Sunday, 24 July 2016

STATS19 collision data - Overview

The database of police collision reports comes from a standard form called STATS19. This collects a range of data on the collision, vehicles involved, casualties and injuries. A selection of this information is published annually as a database (details such as registration numbers are recorded but not published).

The data is published as three separate lists of information (in .csv format):
  • 'Accidents' (collisions) lists out the individual collisions with a reference number and data relating to the incident.
  • Vehicles lists out the vehicles involved, the accident reference, vehicle reference, plus data relating to the vehicle.
  • Casualties lists out the casualties, the accident reference and data relating to the casualty.
Each collision will have one or more vehicles and may have several casualties.

The STATS20 form gives details of what information is meant to be recorded and how the various categories work (for instance: what constitutes a minor injury, or how the vehicle codes should be used).

In this post I've summarised what is contained in the publicly available data, with a focus on information relevant to pedestrian and cyclist safety.


The list of collisions includes the reference number 'Accident Index', the location (easting & northing) and date & time in addition to:
  • The Police Force and Local Authority
  • Number of vehicles involved
  • Number of casualties 
  • Speed limit
  • Roundabout / One way street / Dual carriageway / Single carriageway / Slip Road / Unknown 
  • If the collision was near a junction/pedestrian crossing and if so the type of junction/crossing.
  • Lighting, weather and road conditions/hazards
  • Urban/Rural area


For each vehicle we are given the Accident Index and vehicle reference (001, 002, etc). If there is only one vehicle linked to a collision that would be 001. Details of the vehicle are:
  • The vehicle type (more info) and whether it was towing, left hand drive.
  • Vehicle manoeuvre, for instance: reversing, turning left, changing lane to right, overtaking on nearside etc.
  • Vehicle location: Main carriageway, Bus lane, marked Cycle Lane (advisory or mandatory), separate Cycle Way, Footway.

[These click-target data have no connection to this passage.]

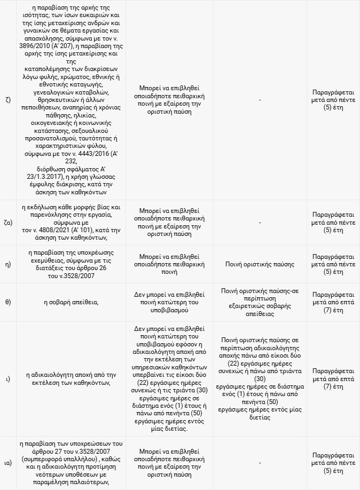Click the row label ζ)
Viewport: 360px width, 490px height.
tap(7, 99)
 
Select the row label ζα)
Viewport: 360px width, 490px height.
tap(9, 222)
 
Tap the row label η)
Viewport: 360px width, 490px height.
tap(8, 264)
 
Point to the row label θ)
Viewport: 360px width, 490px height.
tap(8, 302)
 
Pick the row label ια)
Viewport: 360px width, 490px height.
tap(8, 462)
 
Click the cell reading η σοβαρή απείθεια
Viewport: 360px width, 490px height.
tap(71, 302)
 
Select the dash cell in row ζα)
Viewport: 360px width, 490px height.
tap(260, 222)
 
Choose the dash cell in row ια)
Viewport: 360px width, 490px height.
tap(260, 462)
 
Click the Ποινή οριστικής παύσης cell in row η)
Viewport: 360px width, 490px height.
tap(260, 264)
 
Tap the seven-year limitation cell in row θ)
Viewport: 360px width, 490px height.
tap(333, 302)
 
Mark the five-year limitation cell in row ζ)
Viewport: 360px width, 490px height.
tap(333, 99)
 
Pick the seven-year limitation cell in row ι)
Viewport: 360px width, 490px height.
tap(333, 378)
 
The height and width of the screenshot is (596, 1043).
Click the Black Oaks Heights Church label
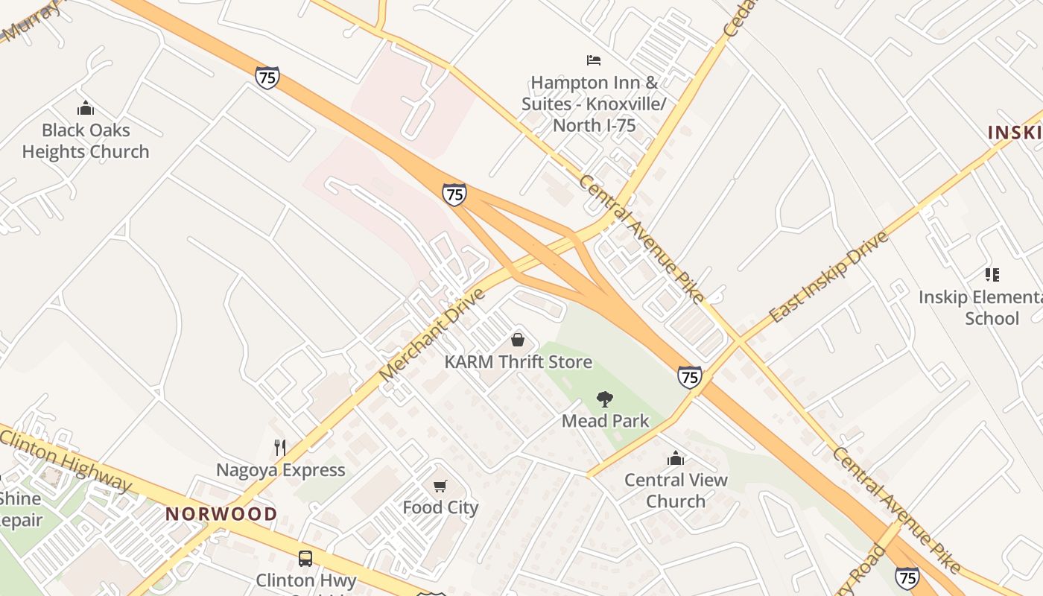pos(86,141)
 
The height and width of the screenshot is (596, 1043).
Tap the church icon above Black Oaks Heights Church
pos(86,109)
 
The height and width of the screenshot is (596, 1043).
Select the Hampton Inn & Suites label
pos(594,104)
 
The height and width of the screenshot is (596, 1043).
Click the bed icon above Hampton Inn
pos(594,60)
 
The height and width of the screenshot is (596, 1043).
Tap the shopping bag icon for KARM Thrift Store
pos(518,340)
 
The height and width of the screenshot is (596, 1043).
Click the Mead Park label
pos(605,421)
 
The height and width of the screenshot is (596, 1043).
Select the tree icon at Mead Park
pos(605,399)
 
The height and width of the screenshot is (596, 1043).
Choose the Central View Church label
pos(676,490)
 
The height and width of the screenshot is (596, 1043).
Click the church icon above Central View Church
pos(676,458)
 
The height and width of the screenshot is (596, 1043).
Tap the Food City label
pos(440,507)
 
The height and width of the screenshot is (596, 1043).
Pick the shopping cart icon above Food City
pos(440,486)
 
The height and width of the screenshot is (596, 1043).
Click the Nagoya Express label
pos(281,470)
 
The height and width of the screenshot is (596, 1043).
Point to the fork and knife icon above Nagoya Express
pos(280,448)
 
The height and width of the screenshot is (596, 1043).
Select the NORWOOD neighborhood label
pos(221,513)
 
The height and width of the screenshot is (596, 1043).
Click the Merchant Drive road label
pos(432,335)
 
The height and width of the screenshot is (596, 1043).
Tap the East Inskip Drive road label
pos(829,276)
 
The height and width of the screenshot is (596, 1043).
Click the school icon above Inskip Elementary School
pos(992,275)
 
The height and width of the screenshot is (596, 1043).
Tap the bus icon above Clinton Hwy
pos(305,558)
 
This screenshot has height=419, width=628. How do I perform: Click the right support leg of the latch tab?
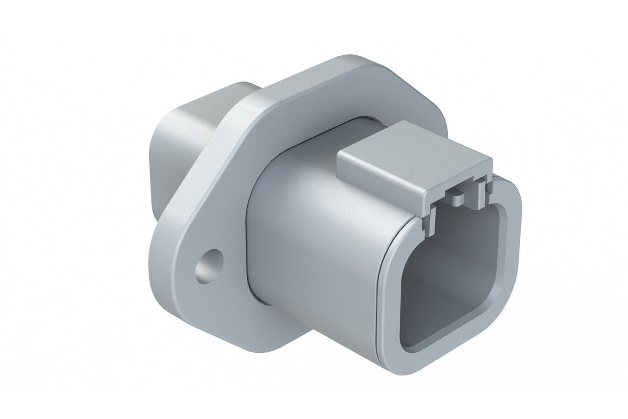481,187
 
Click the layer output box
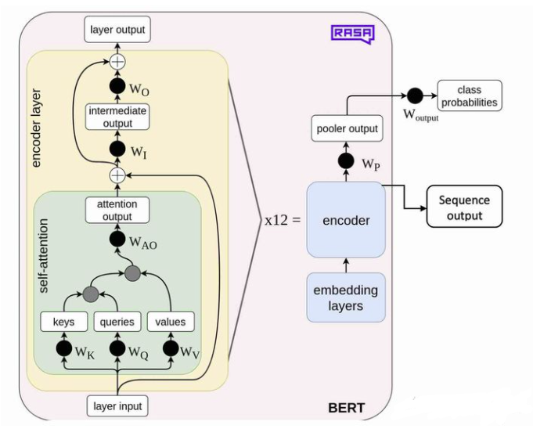pos(117,31)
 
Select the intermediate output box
pos(117,117)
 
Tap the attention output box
pos(117,211)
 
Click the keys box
pos(64,321)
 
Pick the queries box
pos(118,321)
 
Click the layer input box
pos(117,406)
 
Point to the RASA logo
pos(352,33)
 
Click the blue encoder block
pos(346,220)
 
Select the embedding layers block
pos(346,298)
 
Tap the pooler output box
pos(347,128)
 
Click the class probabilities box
pos(469,95)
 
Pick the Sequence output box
pos(464,207)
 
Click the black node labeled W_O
pos(117,85)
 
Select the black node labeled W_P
pos(346,162)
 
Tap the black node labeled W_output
pos(415,95)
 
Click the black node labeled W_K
pos(64,348)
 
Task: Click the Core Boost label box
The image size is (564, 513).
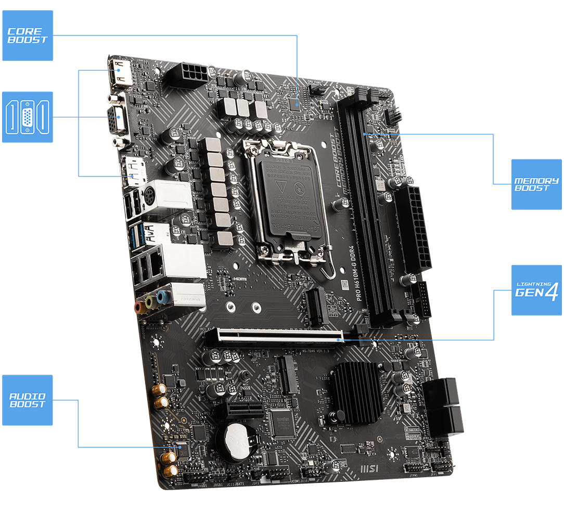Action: pos(28,35)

Note that there is no code for shared space area so this information is not recorded.
  • Information on whether the vehicle is entering a junction, at a junction, leaving a junction, entering a roundabout etc. 
  • Whether the vehicle skidded/overturned, whether it left the carriageway and whether it hit an object.
  • Point of impact: 0. Did not impact, 1. Front, 2. Back, 3. Offside, or 4. Nearside 
  • Age and sex of driver.
  • Journey purpose of driver: 1. Journey as part of work 2. Commuting to/from work 3. Taking pupil to/from school 4. Pupil riding to/from school 5+. Other/Not known 


Similarly to vehicles, the records start with the Accident Index and then a casualty reference. The first casualty associated with the collision is 001, then 002, 003, etc. Details of the casualty are given as follows:
  • The 'casualty type' classification (more info)
  • Casualty class: 1. Driver or rider 2. Vehicle or pillion passenger 3. Pedestrian. Another field records whether they were a Bus/Coach passenger.
  • The severity of the injury. Injuries are recorded as serious/slight by the police usually within a short time of the accident and are often not based on the results of medical examinations.
    • 1, Fatal
    • 2, Serious: Serious injuries are generally those that would send the casualty to A&E or where they're likely to require further medical treatment. This includes: Broken neck or back, Severe head injury, Loss of arm or leg (or part), Fracture, Concussion, Deep cuts and Injuries to casualties who die 30 or more days after the accident from injuries sustained in that accident. 
    • 3, Slight: Slight injuries are generally those which require first aid or require no medical attention and include Whiplash, Shallow cuts, Sprains and Bruising.
  • Vehicle reference number - this is the number of the vehicle they occupied, or for pedestrians the number of the vehicle which first hit them. 
  • Age and sex of casualty.
  • Pedestrian location: footway/verge, refuge/central reservation or carriageway.


The data can be filtered using any of these categories and then mapped. One or two of the categories can be used to determine the map marker shape and colour. Other data can be displayed when the user clicks on a data-point.

For instance the data could be filtered to show only cyclists and pedestrians injured in collisions involving cars, with round markers for pedestrians and square markers for cyclists with the following colours: (fatal, serious, minor) = (red, yellow, orange).